> [PROVIDED TEXT]
Knuckle and Joint - The Black Hoods Cabaret - Photo by Richard Davenport

Knuckle and Joint: The Black Hoods Cabaret

Knuckle and Joint - The Black Hoods Cabaret - Photo by Richard DavenportIf you do go along to see this show during the fringe, be sure to get there early and grab a front row seat. On my visit, the show virtually sold out and I found myself sat on the back row with a distinctly obscured view; and this with only three rows of seats in front of me. Also, be prepared to calibrate your expectations in accordance with the £5 ticket price. On my first day at the Fringe I was lucky enough to witness two finely crafted performances, clearly created through many hours of dedicated attention by highly skilled artists. This show reminded me that the Edinburgh Fringe is an open access festival featuring performers and shows at various stages of development.

> [RECORD SET]
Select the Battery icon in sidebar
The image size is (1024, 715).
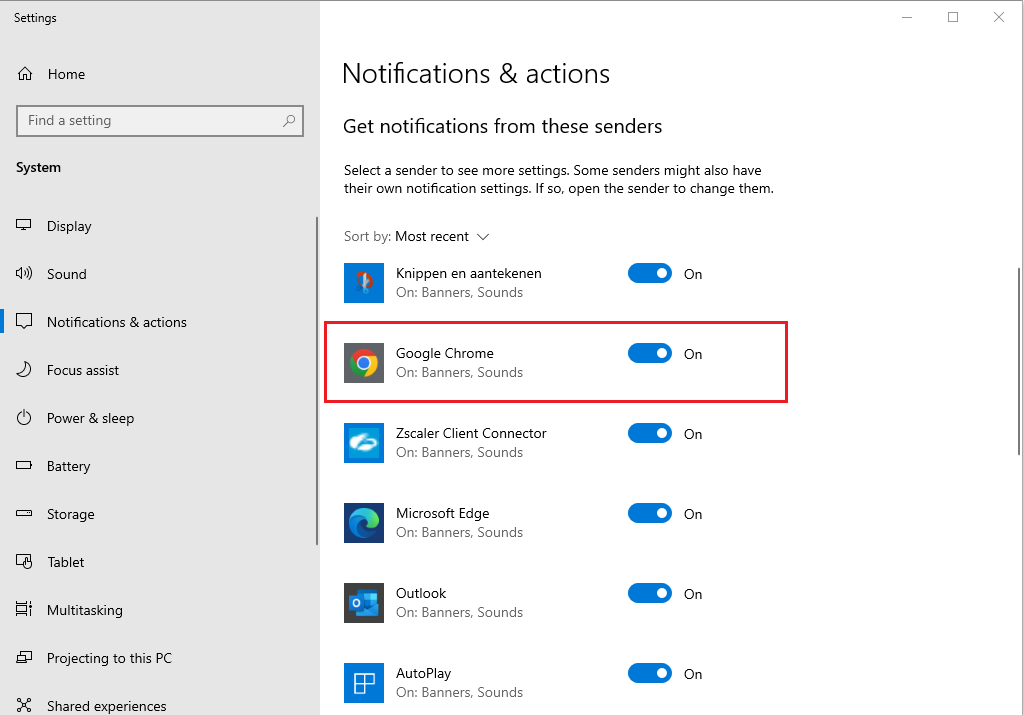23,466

==

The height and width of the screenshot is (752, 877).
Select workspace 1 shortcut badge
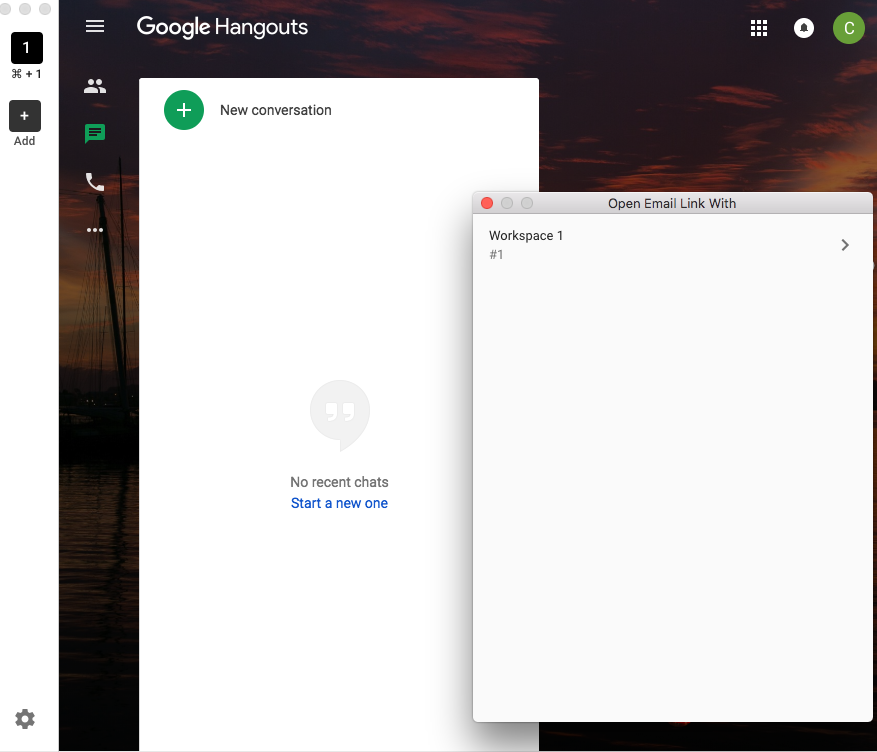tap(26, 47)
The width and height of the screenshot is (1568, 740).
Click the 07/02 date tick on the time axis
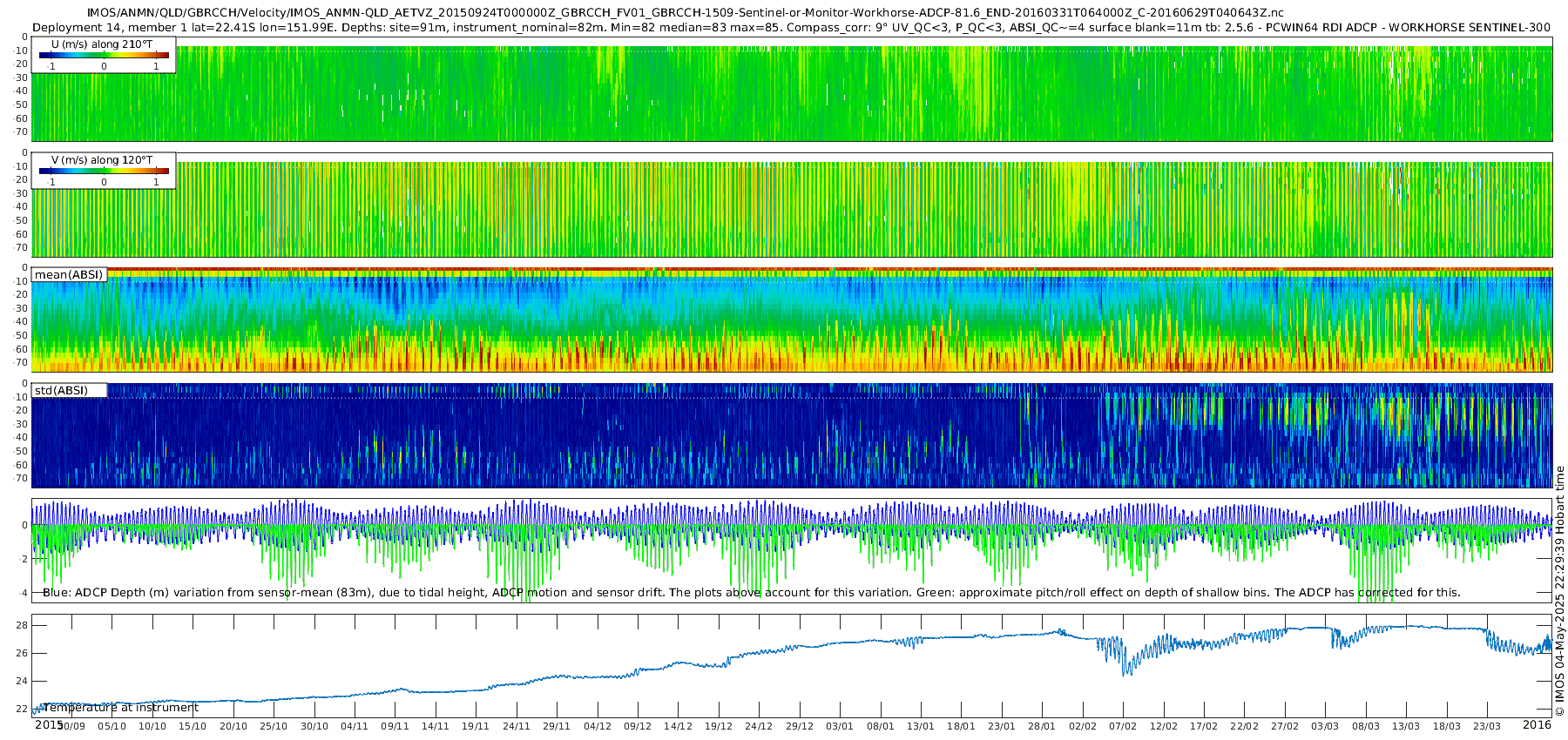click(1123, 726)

==

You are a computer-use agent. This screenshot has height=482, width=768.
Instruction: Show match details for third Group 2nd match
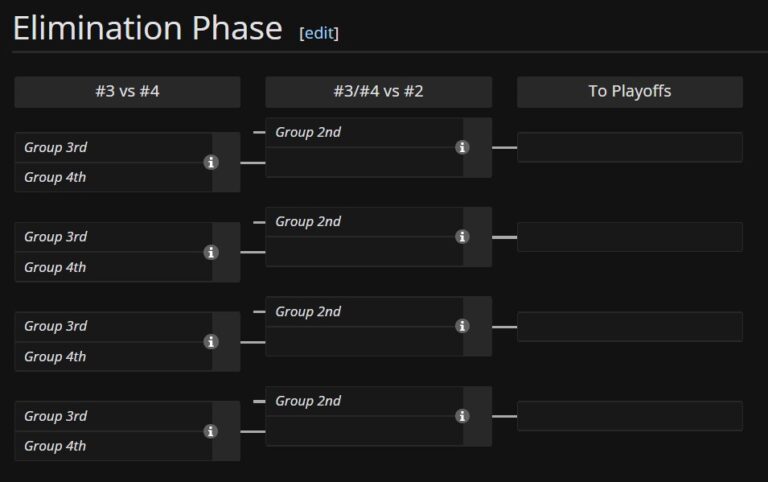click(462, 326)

> [WHAT IS BEING ASKED] Continue the review of Knuckle and Joint: The Black Hoods Cabaret from its last sentence.

> [FINAL RESULT]
The Black Hoods Cabaret features two performers in black hoods manipulating various puppets through several sketches, which are sometimes loosely connected. It has an anarchic feel, and features crudely constructed puppets fashioned from cardboard and foam. They have youth and apparent enthusiasm on their side, but the gulf in quality between this and the pieces I saw the day before was very wide indeed. This has nothing to do with budget and everything with attention to detail and dedication to their craft. Knuckle and Joint seem to have gone for the idea of a crazy, chaotic, haphazard cabaret, but the danger with playing the part of being inept is that you’d better do it very well.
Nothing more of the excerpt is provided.